This month's theme is "spring break", and I think most of us here have been talking about the times we've needed to step away from our own manuscripts, taking a total break from writing - and oh, those times really can be crucial! Personally, I have an inescapable pattern with every new book: the idea comes to me in a blinding flash, I scribble like mad, lit up with inspiration and excitement...and then, within an absolute maximum of two chapters, I run completely out of steam.
Oops. Turns out book ideas don't come quite THAT quickly, after all! From long (and painful) experience, I've finally learned that there's no point trying to force myself onward at that point, trying to hammer a too-thin idea into working. Instead, what I need to do - the ONLY thing that works for me - is to take a month or so completely off...and give my subconscious the time to develop that cool opening idea into the makings of a real, solid BOOK.
I can actually feel it, like a click! when all the elements finally fall into place. That's the moment when I need to go back to work, plowing through even on the days when it feels hard and bleak and uninspired. But without taking that initial break, my books would never happen.
This month, though, I'm not in that first, flashing moment of a manuscript. I'm a quarter of the way through my newest work-in-progress...and I cannot wait for my own personal Spring Break. Next week, for the first time ever, I'm actually taking myself and my book off for a private vacation together! Because I'm the mom of a four-year-old, this is going to be a short break...but because I'm the mom of a four-year-old, this also feels really radical to me.

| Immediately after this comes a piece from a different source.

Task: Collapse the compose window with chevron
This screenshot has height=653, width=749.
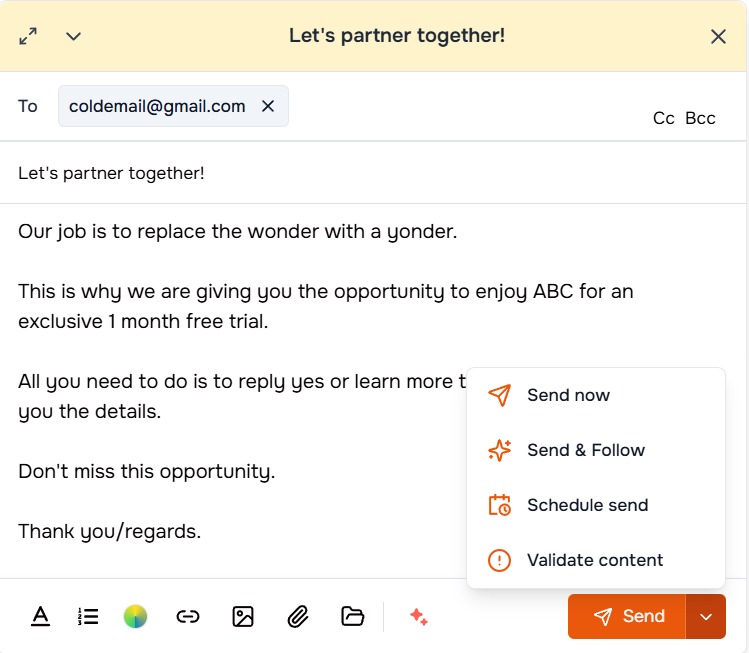Action: point(73,36)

For about 54 hours, I'll be taking a break from responsibility, from house- and childcare...from everything but my writing. For 54 hours, I won't be looking after anyone but my book!
The truth is, I don't have really lofty wordcount goals, by many writers' standards. If I can write 5,000 words in my writing retreat, I will be absolutely thrilled. But no matter how many words I do or don't write, the chance to step away from real life and just be nothing but a writer for 54 hours - taking all that time to dream and plan and work on my book without interruption - sounds like absolute perfection right now.
I'm going to miss my son a LOT. But I'm hoping to come back to him feeling refreshed and ready to be a full-on parent for his own Spring Break (which starts the afternoon I get home).
I think we all need Spring Breaks from time to time. And I can't wait for mine.